I’m in Seattle at the Microsoft MVP Summit. If you’re here and want to grab coffee, drop me an email using the contact link in the right navigation.
Today was a series of open sessions, with topics suggested by the MVPs over the past few months (using a private Wiki, no less, which was pretty cool). Open sessions had minimal structure and were intended to get everyone to participate. The handful I attended went off well, aside from the occasional person who felt he needed to spontaneously demonstrate his mad teaching skills.
I have to admit, I tend to view people with skepticism when they grab the mic in a session and sound just a little too authoritative. I felt a little guilty about this and asked around after one session and found out I wasn’t alone. Whew…guilt assuaged.
Sessions I attended include:
- ASP.NET MVC Framework – the code behind feature
- So, You Want to Be a Writer?
- Data Strategies – ORMs and How They Compare.
Tomorrow we start the formal sessions. I’ve spoken to a few colleagues and have some compliments and gripes to bring to Microsoft – if you have any send them over.

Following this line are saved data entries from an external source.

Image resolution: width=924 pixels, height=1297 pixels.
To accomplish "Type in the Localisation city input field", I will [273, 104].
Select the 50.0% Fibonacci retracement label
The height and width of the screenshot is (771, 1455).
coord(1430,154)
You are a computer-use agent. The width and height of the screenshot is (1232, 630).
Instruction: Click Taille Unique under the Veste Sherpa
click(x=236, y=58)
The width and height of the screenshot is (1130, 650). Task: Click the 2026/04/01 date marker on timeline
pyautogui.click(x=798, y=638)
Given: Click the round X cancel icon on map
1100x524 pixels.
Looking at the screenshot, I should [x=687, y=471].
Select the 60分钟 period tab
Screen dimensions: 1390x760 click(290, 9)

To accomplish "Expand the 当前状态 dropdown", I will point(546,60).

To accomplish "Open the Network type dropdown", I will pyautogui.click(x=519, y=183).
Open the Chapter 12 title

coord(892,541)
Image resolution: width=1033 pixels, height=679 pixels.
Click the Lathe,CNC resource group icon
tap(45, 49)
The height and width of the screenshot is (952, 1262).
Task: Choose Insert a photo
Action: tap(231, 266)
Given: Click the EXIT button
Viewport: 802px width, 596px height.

[tags]microsoft, asp.net, mvp summit, mvp[/tags]


2 comments ↓
I’d love to read your comments on the “Data Strategies – ORMs and How They Compare” session. I’m currently working on an alternative data access strategy and I’d like to know as much as possible on current trends an alternatives.
@Alvaro – It was an open discussion, so it came down to a lot of MVPs voicing their opinions on their preferred ORM tool (or lack thereof), which was informative, as you can imagine.
My sense of the space based on my own research and criteria (mature, ongoing support, ease of use, performance), is that NHibernate is an excellent choice. In addition, you can use Castle Project’s ActiveRecord on top of NHibernate if you don’t like NHibernate’s config files.
SubSonic is a simple tool that works well, but it’s young and I would not make an enterprise bet on it for another 12+ months. If you are going for speed and “web 2.0 agility,” I would consider it.
Linq to Entities (aka the Entity Framework), due out later this year, is going to be a good choice since it will be supported by Microsoft. Linq to SQL is a good choice right now, although I would argue that it’s not a full-fledged ORM tool.
That’s what I gleaned from the session, and the research I’ve done over the past several months. On my own projects I will be using either NHibernate or Linq to SQL.